§ **What the exercise asks**: Return the line containing "Given: Click the red 0.0% cell for FaZe" together with every later line up to the end of the records, exactly and with no pictures; return nothing else.

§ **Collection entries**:
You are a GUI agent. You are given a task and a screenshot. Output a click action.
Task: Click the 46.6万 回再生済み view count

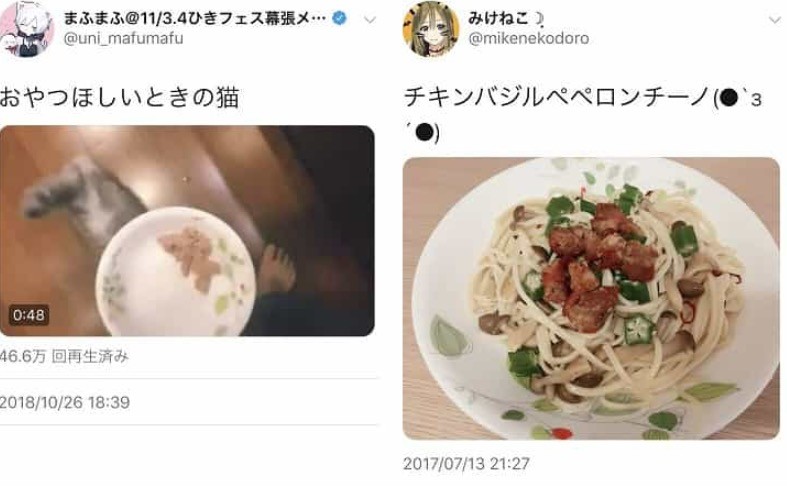coord(64,357)
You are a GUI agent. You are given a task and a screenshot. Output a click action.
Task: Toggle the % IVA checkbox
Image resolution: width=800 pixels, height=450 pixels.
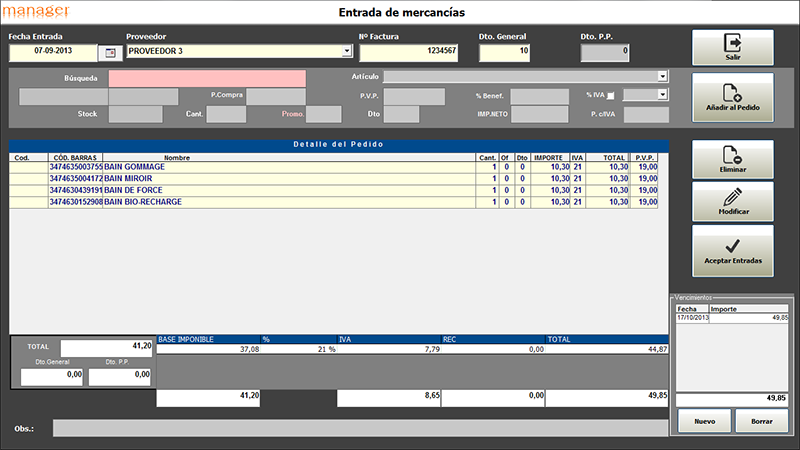(x=626, y=95)
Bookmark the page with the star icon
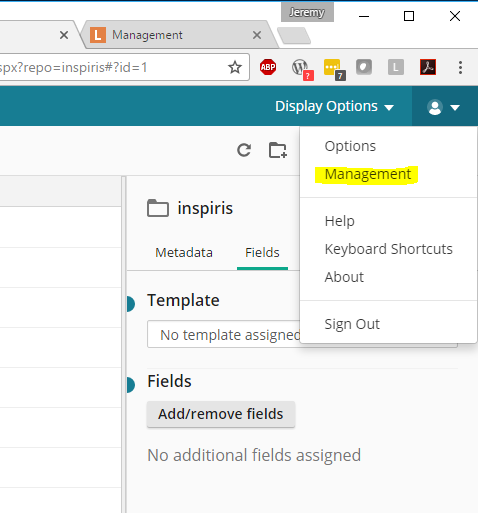 tap(235, 67)
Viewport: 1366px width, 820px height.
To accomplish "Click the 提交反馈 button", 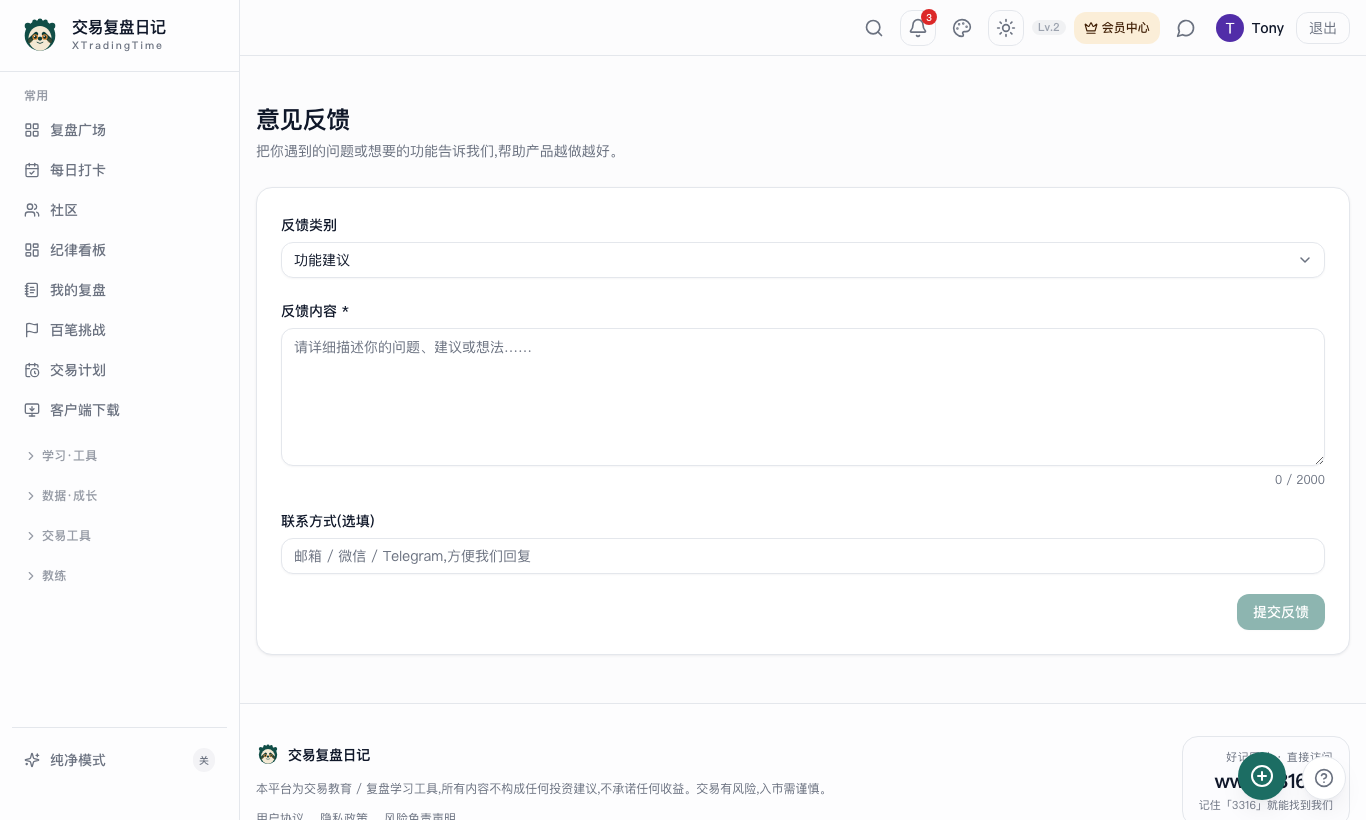I will [1281, 612].
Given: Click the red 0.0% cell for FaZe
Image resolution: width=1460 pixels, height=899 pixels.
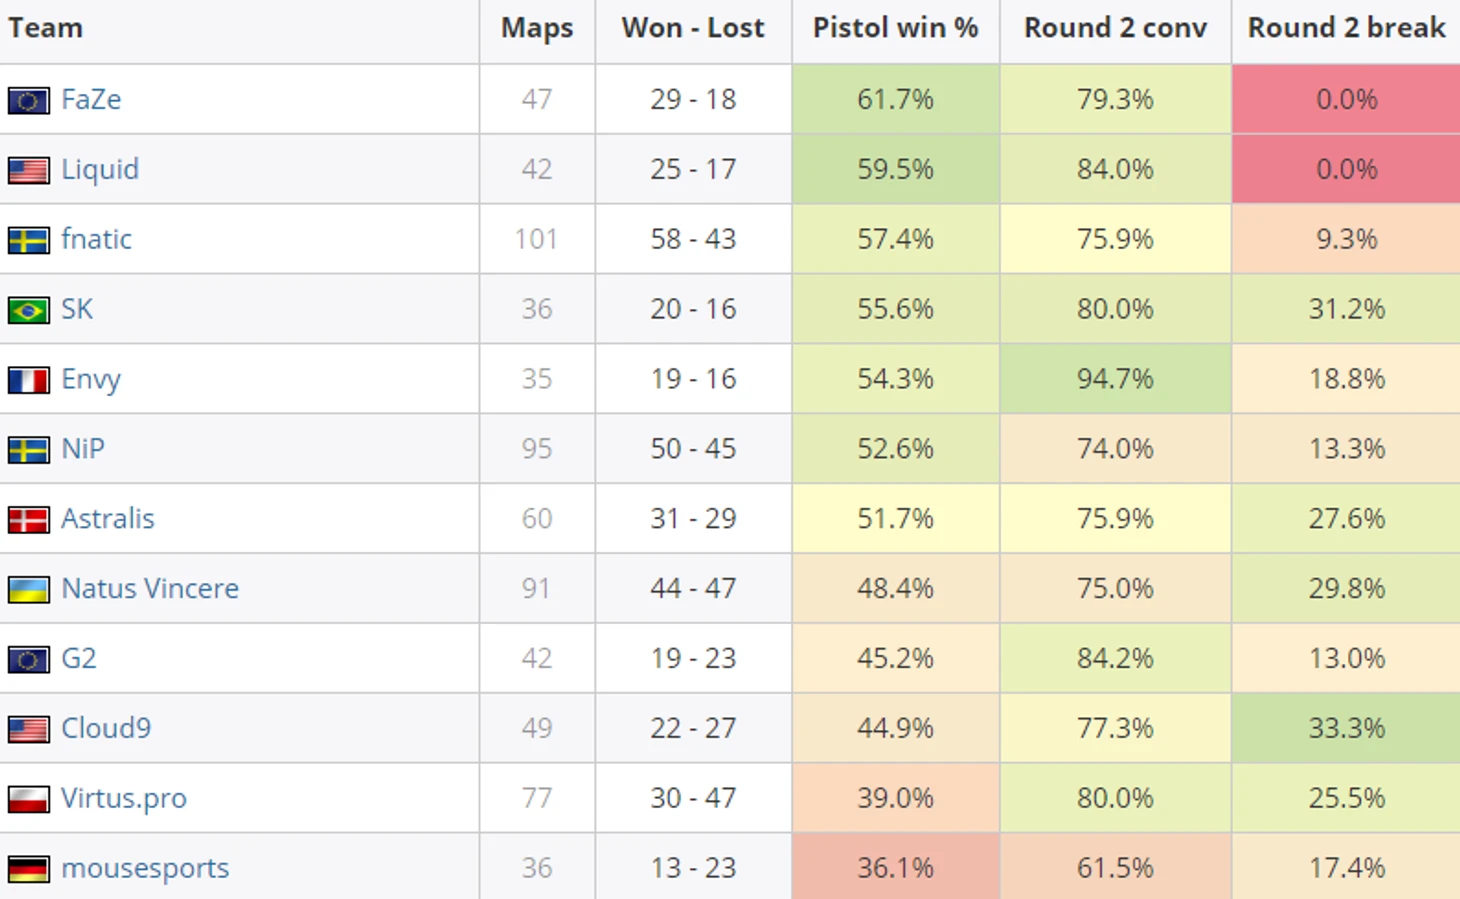Looking at the screenshot, I should [1346, 99].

§ **Exercise response**:
Given: Click the red 0.0% cell for FaZe
Image resolution: width=1460 pixels, height=899 pixels.
Looking at the screenshot, I should [1346, 99].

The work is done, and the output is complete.